Mobile measurement firm M:Metrics has come out with a service to record and report on advertisements appearing on mobile Web sites and devices. Called M:AdTracker, the competitive intelligence offering resembles Web-based services like Nielsen AdRelevance and TNS Media Intelligence.
M:Metrics has deployed a proprietary data collection technology to monitor ads across 120 properties, including portals, major mobile sites such as ESPN Mobile, and a few lesser known destinations. Sites are measured four times a day to identify ads delivered to a day-part or other rotation schedule.
After the spider turns up raw data on the ads, a team of analysts catalogs and classifies those executions for presentation to clients as customized reports structured around industry, company, or product. M:Metrics can filter ads by day, week, month, quarter or year to identify short and long term advertising trends, as well as by carrier and whether ads appear on- or off-deck.
To be measured successfully, ads can appear as text or image file formats, but they must link to a landing page. Video bumper ads or text ads or sponsorships lacking a link will not be recorded, according to M:Metrics. Early findings from the service suggest a diversity of advertisers and industries that may surprise some mobile naysayers, according to M:Metrics spokesperson Jaimee Minney.
“Before there was the thought that it was the mobile industry talking to itself, promoting phones, games and ringtones,” she said. On the contrary, over a dozen Fortune 100 companies have advertised on those sites tracked by M:Metrics, including marketers from categories like automotive, financial services, travel and leisure, and CPG.

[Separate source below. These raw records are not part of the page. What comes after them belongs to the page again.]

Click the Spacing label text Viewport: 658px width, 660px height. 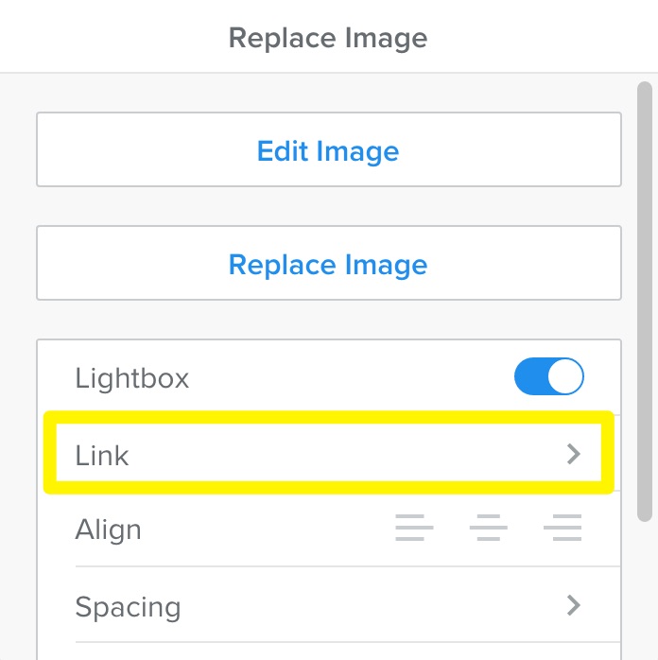point(128,605)

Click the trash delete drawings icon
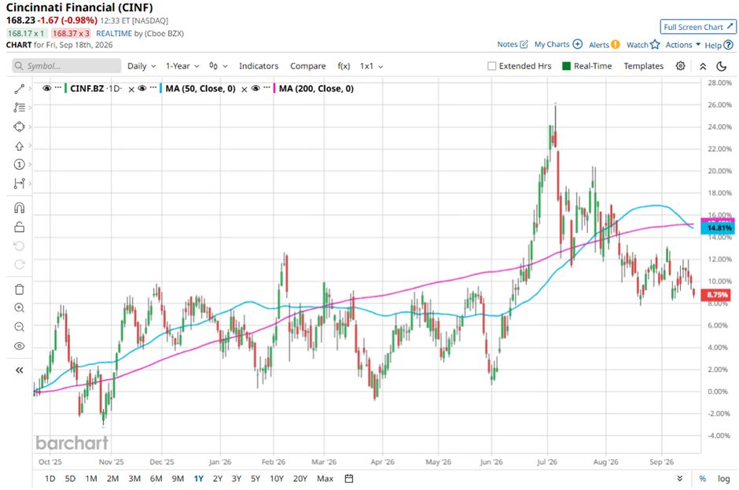tap(20, 289)
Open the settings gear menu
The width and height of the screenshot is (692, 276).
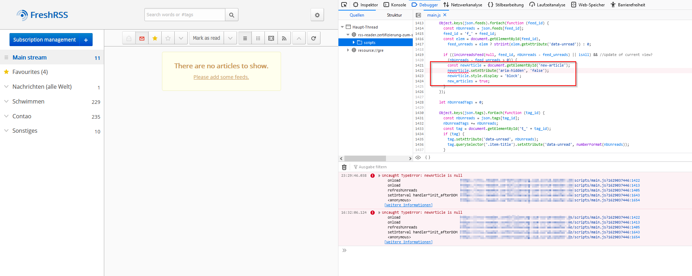click(317, 15)
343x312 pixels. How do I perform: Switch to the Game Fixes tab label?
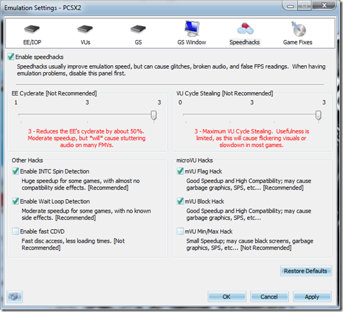297,43
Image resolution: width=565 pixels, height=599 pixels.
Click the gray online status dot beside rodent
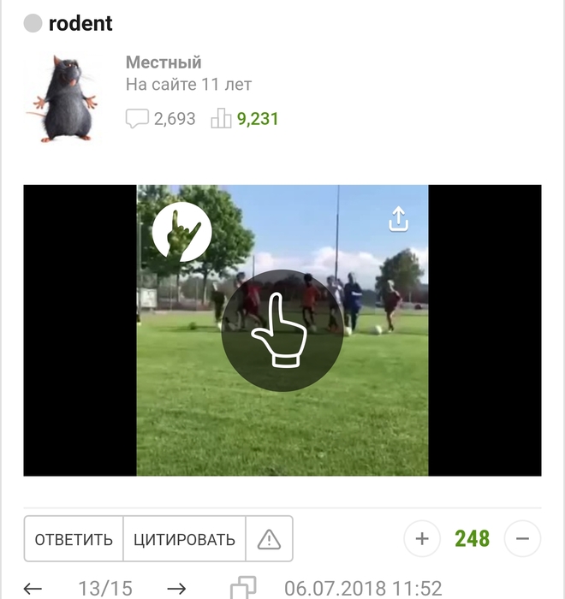(33, 23)
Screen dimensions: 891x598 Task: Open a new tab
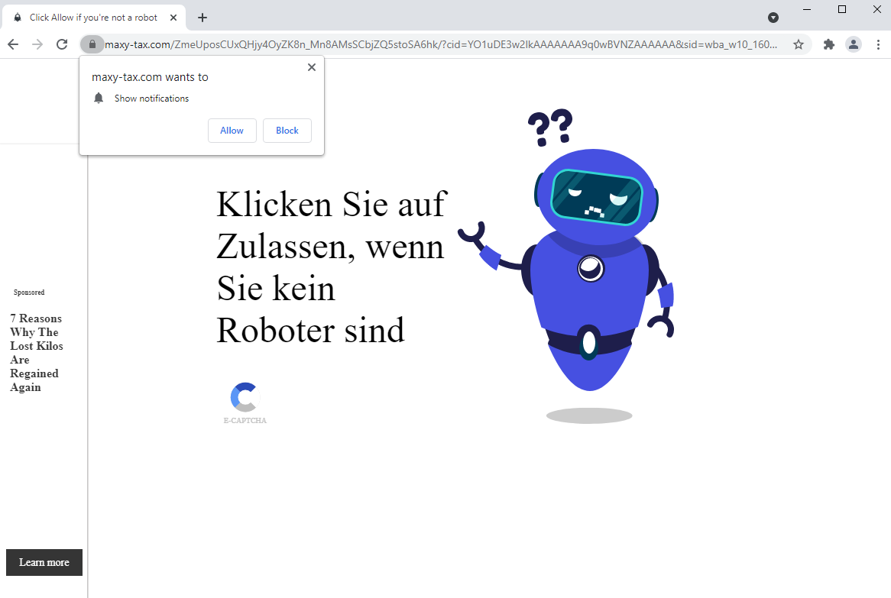[203, 18]
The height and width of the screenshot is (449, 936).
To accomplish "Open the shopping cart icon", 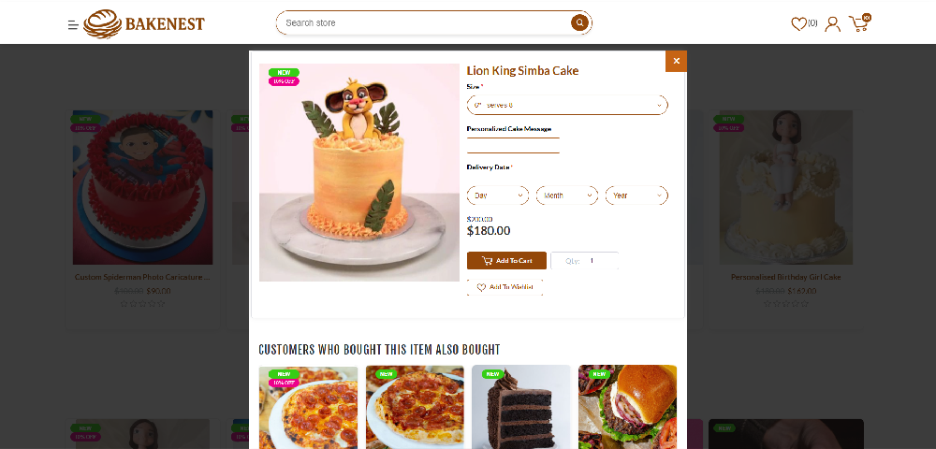I will [859, 23].
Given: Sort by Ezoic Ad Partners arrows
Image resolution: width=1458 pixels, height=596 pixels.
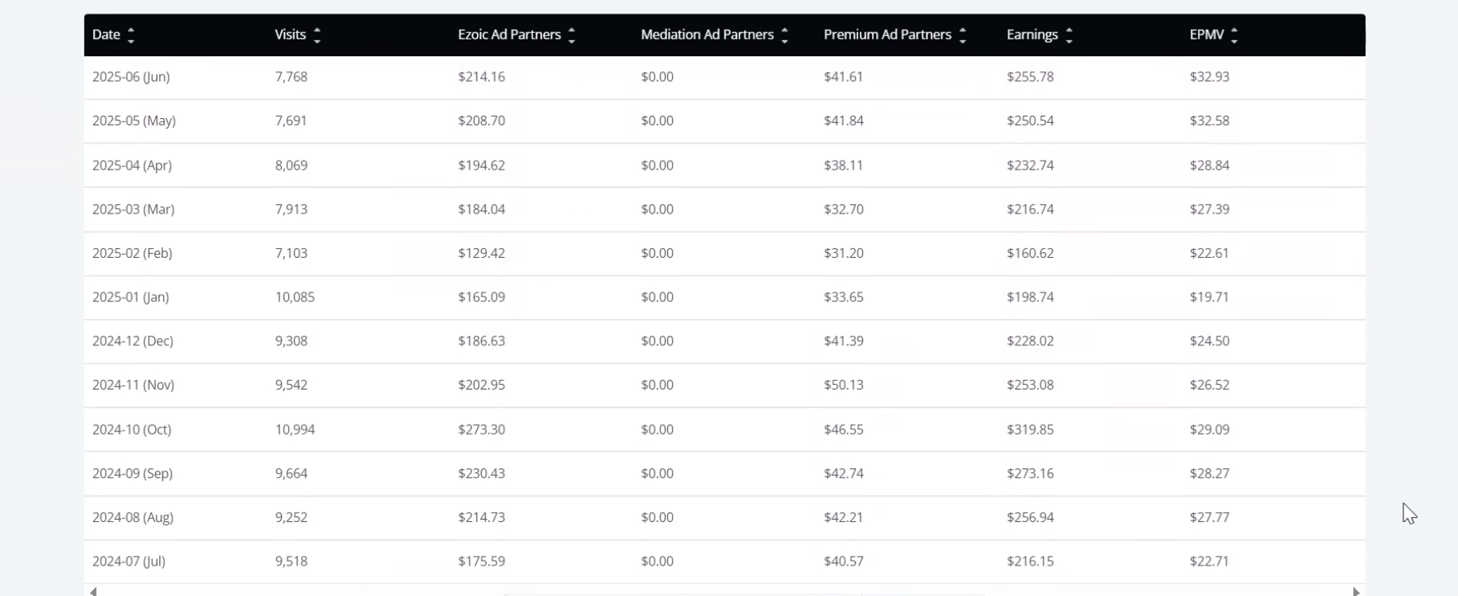Looking at the screenshot, I should pyautogui.click(x=572, y=35).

M:Metrics executives have been down this road before. The privately held firm’s CEO and president, Will Hodgman, was a founder of AdRelevance, a competitive intelligence service for Web-based advertising. In a statement, Hodgman noted the heaviest concentration of mobile ads is in media and entertainment.
In designing the ad tracking service, Minney said M:Metrics had to contend with the variety of operating systems, screen sizes and individual device capabilities.
“Mobile makes the browser wars look like a walk in the park,” she said. “You’re looking at all those different device formats. It’s definitely challenging.”
At its outset, the AdTracker service will deliver its reports in spreadsheet form, though Minney said the company plans to eventually offer more graphical reports through an online interface. She added the service will morph as clients offer feedback and the company assesses demand. “Whether mobile should be measured exactly like the Internet remains to be seen.”
M:Metrics also offers panel- and survey-based measurement products that assess consumers’ consumption of mobile content and services. The company declined to say what it would charge for the M:AdTracker service. Initially available only in the U.S., M:AdTracker will be offered in Europe next year.